蛙と蝸牛

本の感想。ときどき競艇の話。

あるじは家康

2018年01月06日 | 本の感想
あるじは家康(岩井三四二 PHP)

「あるじは~」シリーズ第3弾。
家康の部下といえば、本多正信・平八郎、最近だと井伊直政などが思い浮かぶが、あまり有名とはいえない人を取り上げているところがこのシリーズの特徴で、本作でも同様(石川数正、大久保忠隣が主人公の編もあるが)。

特によかった2編は奥平貞昌を主人公にした「裏切者」と茶屋四郎次郎を主人公にした「有徳者」。

「裏切者」は長篠合戦の前哨戦で長篠城に籠城して持久する話。

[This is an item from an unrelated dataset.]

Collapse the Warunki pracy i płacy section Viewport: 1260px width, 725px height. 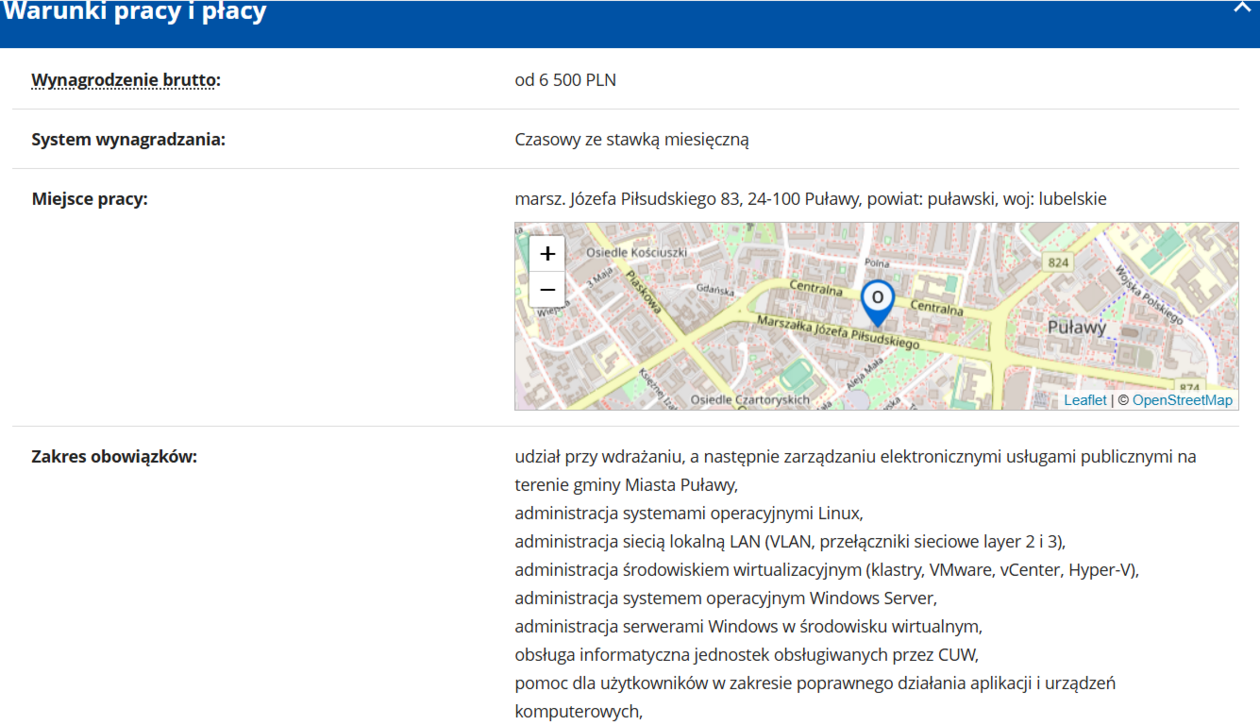click(1243, 7)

貞昌は武田方から寝返ったばかりで、その微妙な心理状態と籠城戦の細部の描写が印象的。
長篠合戦の頃にはすでに武田方は衰え織田方は余裕の勝利を得た、というというのが私のイメージだったのだが、本作を読むとそれが間違いだったことがよくわかった。
当時は、三方ヶ原から数年後に過ぎず、武田軍は徳川・織田にとって重大な脅威だったし、長篠合戦で一歩間違えば(例えば長篠城が早々に降伏していれば)家康の運命も全く違うものになっていたかもしれなかったようだ。

「有徳者」は家康の伊賀越えの話で、徳川家出入りの四郎次郎はその道案内をする。四郎次郎は、実は武士になりたかった、という設定に趣きがあり面白かった。また、家康方が本能寺の変の発生に気づくプロセスにリアリティがあって、きっとこんな感じだったろうな、と思えた。